Wednesday 13 July 2011

Open Street Vector Map to SQL Server

 

I’ve already written several posts about loading spatial data into SQL Server – using OGR2OGR, or Shape2SQL, for example. In this post, I’m going to demonstrate how you can call OGR2OGR from a PowerShell script in order to loop through and load the entire set of OS VectorMap layers into SQL Server in a few simple lines of script. Note that you’ll need the latest version of OGR2OGR (1.8) in order to play along at home, since I’ll be using the direct MSSQLSpatial driver introduced in that version.

Create the Tables

OS Vectormap data is supplied in a number of different layers, including roads, natural features, settlement areas, railway lines etc. Some of these layers represent point data, some polylines, and some polygons. (Note that there are no multi_xxx features, and a given layer contains only features of one type). Unlike some spatial formats (such as ESRI shapefiles), SQL Server lets you mix ‘n’ match different types of geometry within the same column. You could, if you wanted to, merge all the OS VectorMap features into a single table. However, since there are different additional attributes associated with each type of feature, it generally makes sense to define separate tables for each feature layer.

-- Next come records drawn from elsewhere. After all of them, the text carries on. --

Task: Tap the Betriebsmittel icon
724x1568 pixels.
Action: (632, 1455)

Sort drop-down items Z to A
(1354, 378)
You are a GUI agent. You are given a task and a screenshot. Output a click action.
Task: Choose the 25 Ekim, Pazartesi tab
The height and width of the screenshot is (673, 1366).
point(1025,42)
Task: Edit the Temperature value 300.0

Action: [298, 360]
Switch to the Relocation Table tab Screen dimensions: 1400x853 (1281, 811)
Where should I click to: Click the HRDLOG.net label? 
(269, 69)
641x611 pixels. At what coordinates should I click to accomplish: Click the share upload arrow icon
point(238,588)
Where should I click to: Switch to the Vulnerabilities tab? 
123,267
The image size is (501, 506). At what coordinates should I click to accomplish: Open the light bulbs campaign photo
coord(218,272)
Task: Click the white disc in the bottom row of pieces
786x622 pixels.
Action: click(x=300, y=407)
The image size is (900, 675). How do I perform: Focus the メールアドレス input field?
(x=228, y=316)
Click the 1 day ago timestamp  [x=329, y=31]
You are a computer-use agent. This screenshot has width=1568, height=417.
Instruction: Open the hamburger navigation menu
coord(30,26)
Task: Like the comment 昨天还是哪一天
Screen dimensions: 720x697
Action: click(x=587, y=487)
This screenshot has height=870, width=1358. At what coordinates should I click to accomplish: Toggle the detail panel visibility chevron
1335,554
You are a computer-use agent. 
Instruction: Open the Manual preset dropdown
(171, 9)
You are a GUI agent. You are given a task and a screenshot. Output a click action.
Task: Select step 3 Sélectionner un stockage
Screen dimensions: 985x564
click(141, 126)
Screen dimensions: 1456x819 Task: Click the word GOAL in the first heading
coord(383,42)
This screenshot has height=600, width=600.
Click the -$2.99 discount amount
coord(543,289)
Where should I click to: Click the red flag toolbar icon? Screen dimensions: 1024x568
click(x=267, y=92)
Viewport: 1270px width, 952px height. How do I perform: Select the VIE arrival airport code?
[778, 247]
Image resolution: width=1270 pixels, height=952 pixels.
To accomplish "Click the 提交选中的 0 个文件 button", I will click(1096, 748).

OGR2OGR can create tables for each feature layer in SQL Server directly, creating geometry or geography columns to hold spatial data itself and additional columns to hold any non-spatial attributes in the source data file. However, I find this to be quite unreliable; sometimes, the field lengths of the columns in the table created by OGR2OGR are set too small (e.g. numeric(5,2)), causing attribute data inserted into the table to be truncated or lead to an overflow error. Sometimes, column field lengths are set too large, which is wasteful (i.e. using nvarchar(max) to store a fixed-length two-byte string). And, sometimes, the datatype chosen for a column is just plain wrong. i.e. creating a float column to store a set of purely integer values.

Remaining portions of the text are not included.